Ukraine's parliament has opened for its inaugural session since an election last month that ushered in a spate of pro-Western parties.
Security was tight outside the building, which has been the focus of numerous rowdy rallies in recent months.
The October election overhauled a legislature once dominated by loyalists of former president Viktor Yanukovych, who was ousted in February after months of protests.
A preliminary governing coalition was formed last week, uniting five parties intent on guiding Ukraine towards integration with Europe and possible eventual Nato membership.
The new parliament draws together a colourful variety of political figures, including crusading anti-corruption campaigners, commanders of paramilitary units fighting Russian-backed separatists in the east, and remnants of Mr Yanukovych's entourage.
One deputy, Nadezhda Savchenko, is awaiting trial in a Russian prison after she was captured by Russian-backed militia during fighting in eastern Ukraine in June. Russian investigators accuse Ms Savchenko, a Ukrainian air force officer, of involvement in the killing of two Russian journalists.
A photo of a parliamentary oath signed by Ms Savchenko flashed on a screen in parliament during the inauguration.
The largest forces in parliament are PM Arseniy Yatsenyuk's Popular Front, president Petro Poroshenko's party and Samopomich, a new pro-European party based in western Ukraine.

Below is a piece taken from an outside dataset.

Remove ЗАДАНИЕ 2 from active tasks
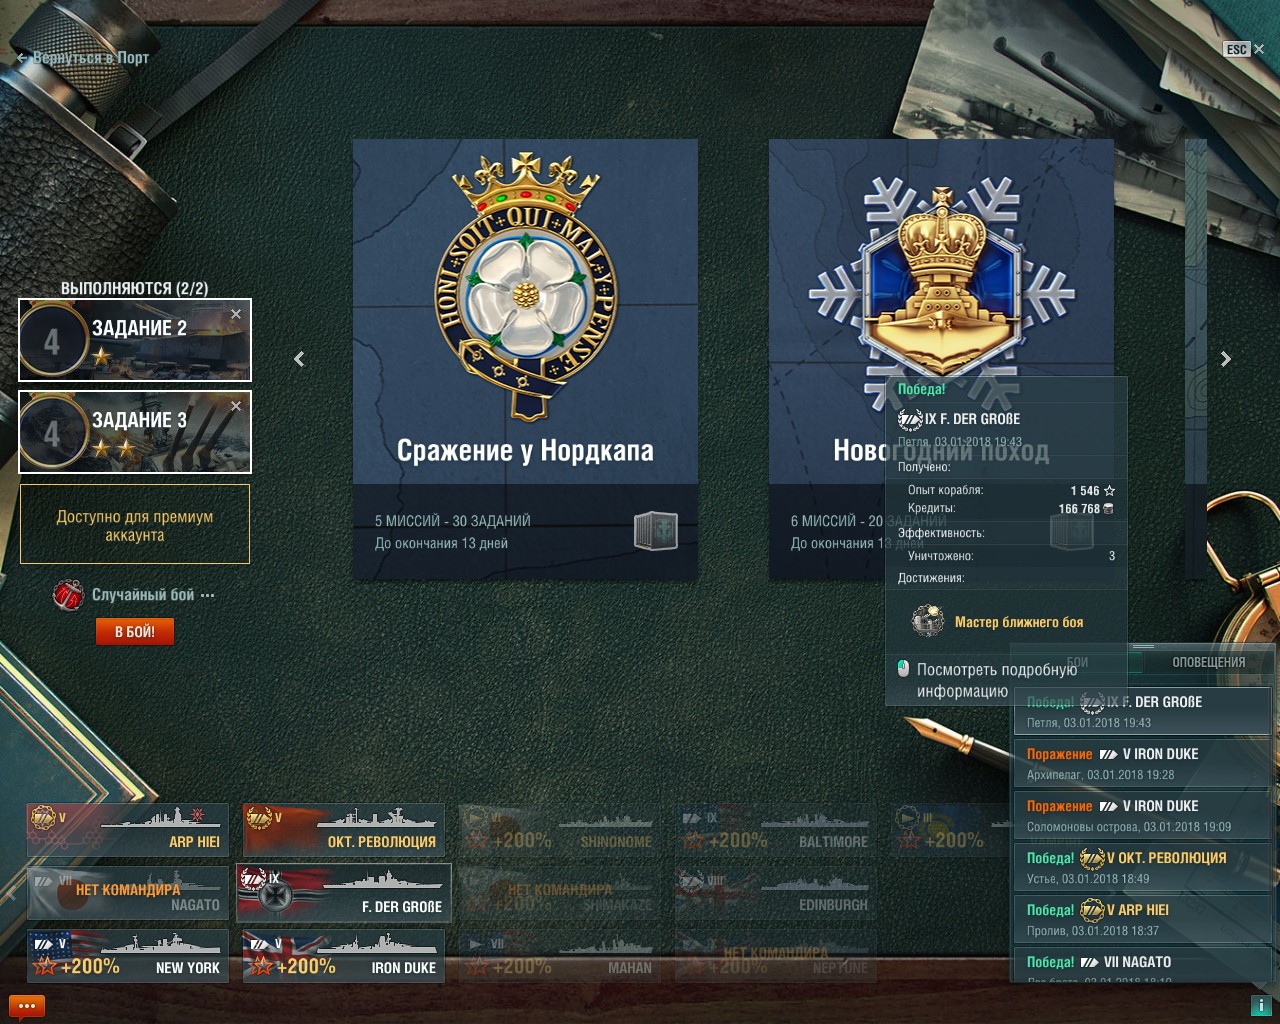The image size is (1280, 1024). point(236,314)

Those groups, along with the Fatherland party of former PM Yulia Tymoshenko and the Radical Party, make up the coalition.
Around 200 people gathered outside the parliament for a rally intended to pressure politicians to keep election promises.
"We have compiled diaries of political responsibility for them. Every lawmaker must report on what they have or have not achieved," said activist Maryna Yaremenko, holding up a copy of the booklet to be sent to all new members of parliament.
"If they promised something before the election, it must be done."
FIGHTING in eastern Ukraine has claimed almost 100 lives so far this month, despite a ceasefire agreement reached in September, the United Nations has said. The clashes between pro-Russian rebels and government forces are now at their heaviest since that deal was signed in Minsk.